TRY IT: Every entry must appear in the output exactly as it does here.

Collected data entries
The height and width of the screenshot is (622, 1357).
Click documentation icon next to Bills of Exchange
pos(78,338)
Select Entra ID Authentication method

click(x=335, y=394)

EXERCISE RESULT:
The height and width of the screenshot is (622, 1357).
Click documentation icon next to Bills of Exchange
pos(78,338)
Select Entra ID Authentication method

click(x=335, y=394)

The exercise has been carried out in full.